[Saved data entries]
■ ■ ■
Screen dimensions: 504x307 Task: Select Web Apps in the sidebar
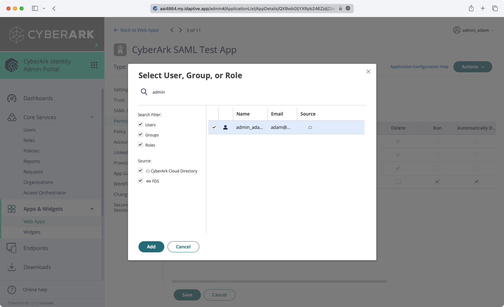pos(34,221)
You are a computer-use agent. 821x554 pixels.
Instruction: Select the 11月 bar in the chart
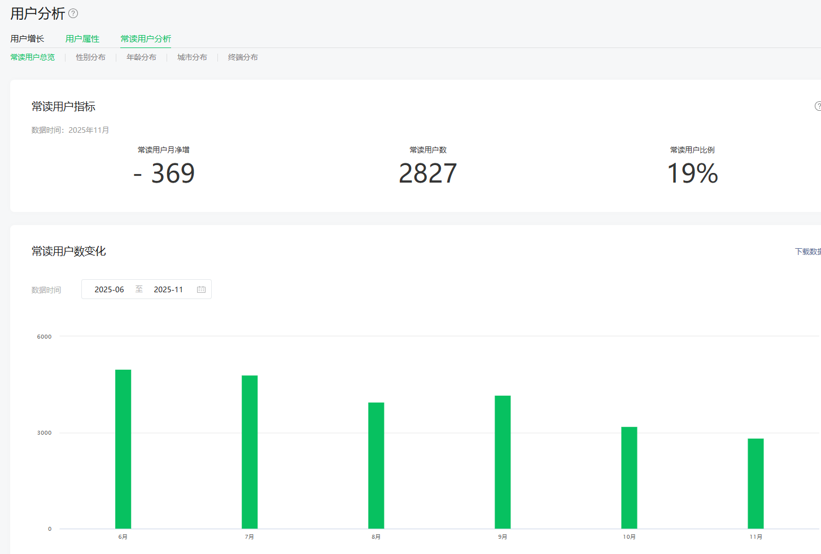coord(756,483)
■ ■ ■
Problem to solve –
Your answer must be an exact copy of the lines from the one with "You are a computer-use agent. 821x554 pixels." through the final line of the data, both included, without any pictures.

Exercise result –
You are a computer-use agent. 821x554 pixels.
Instruction: Select the 11月 bar in the chart
coord(756,483)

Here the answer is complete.